Он шел один. В таких случаях он всегда шел в одиночку и не заботился о том, возникали ли трудности у других. Каждый должен был справляться сам. Это было воспитание Тимма, и оно не было предусмотрено уставом. По уставу группа после завершения операции и под руководством Тимма должна была в сомкнутом порядке двигаться назад к точке X. Но солдаты знали, что правильно идти по отдельности. Один мог потерпеть неудачу. Если все идут вместе, то вместе с ним не повезет и всем остальным. И почему именно я должен быть тем, кому не повезет – так думал каждый из солдат.

Тимм услышал взрыв, когда он прошел уже значительный отрезок дороги. Он передвигался по узкой тропе, которая шла почти напрямик на север. Это была покрытая мхом лесная тропа, на которой ноги почти не вызывали никакого шума. Тимм умел ходить по таким дорогам. Он ставил ноги осторожно, никогда не всей подошвой сразу, но также и не обычным способом, каблуком сначала. Он опускал на землю внешнюю кромку подошвы, и таким образом он шел как пьяный, кривоногий всадник, который часами просидел на своей кляче, но зато он сразу чувствовал каждую маленькую веточку и мог тогда вовремя перенести свой вес на другую ногу и избежать треска маленьких кусочков дерева.

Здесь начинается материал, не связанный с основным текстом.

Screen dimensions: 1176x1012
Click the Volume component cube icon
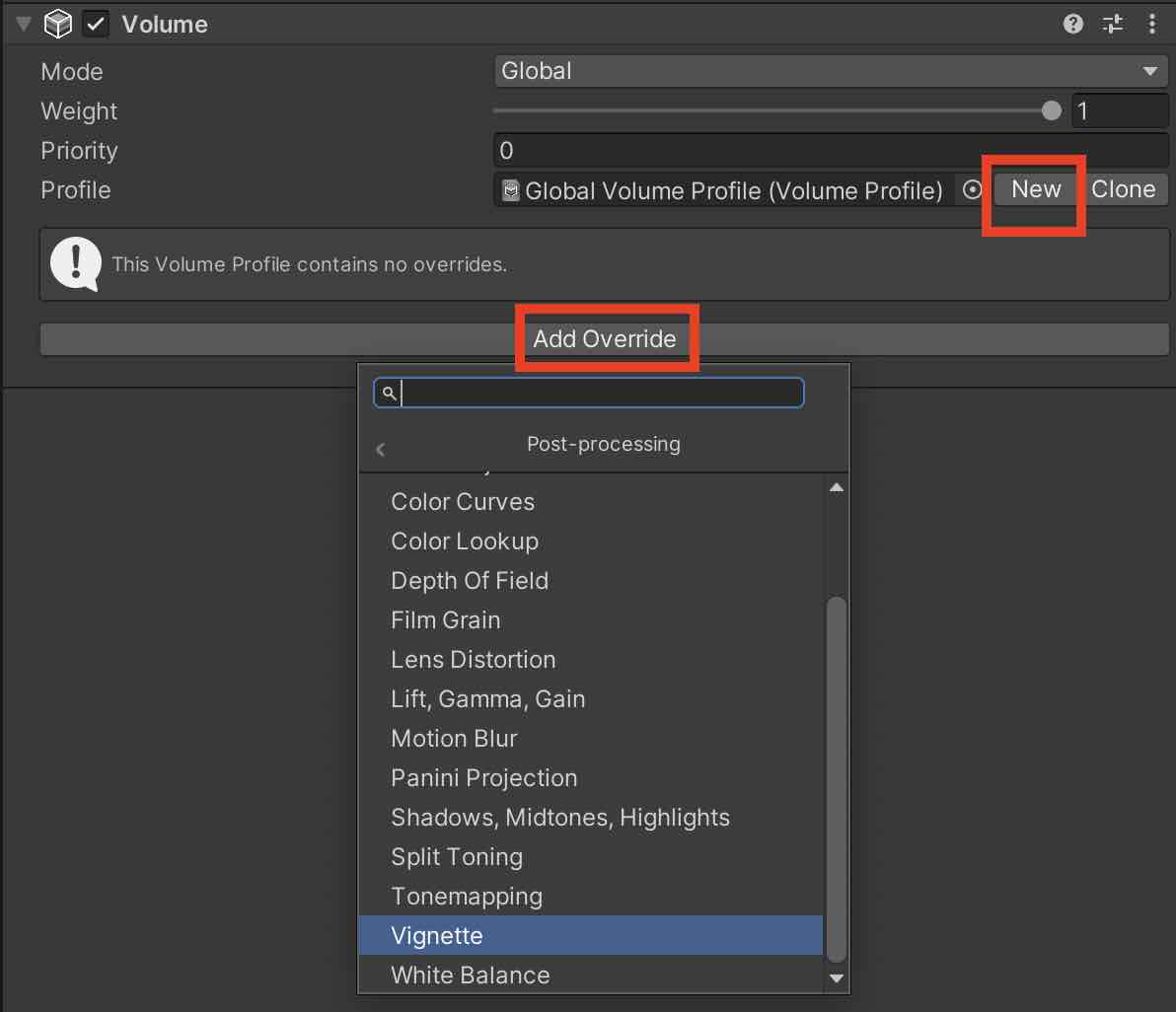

Нужно всегда быть начеку, думал он, в таких походах нужно всегда быть начеку, нельзя спать ни секунды. Это может стоить жизни. Вообще, сегодня. Это проклятое чувство, когда все проходит так безупречно! Если бы один из четырех русских из будки путевого обходчика выстрелил бы в ответ, то это давление не лежало бы теперь на моей груди. Тогда мой палец не дрожал бы на спусковом крючке пистолета-пулемета. И он дрожит не только от холода.

Взрыв прозвучал глухо. Но гром заставлял предполагать, что он достиг своей цели. Тимм остановился на несколько секунд, внимательно слушая.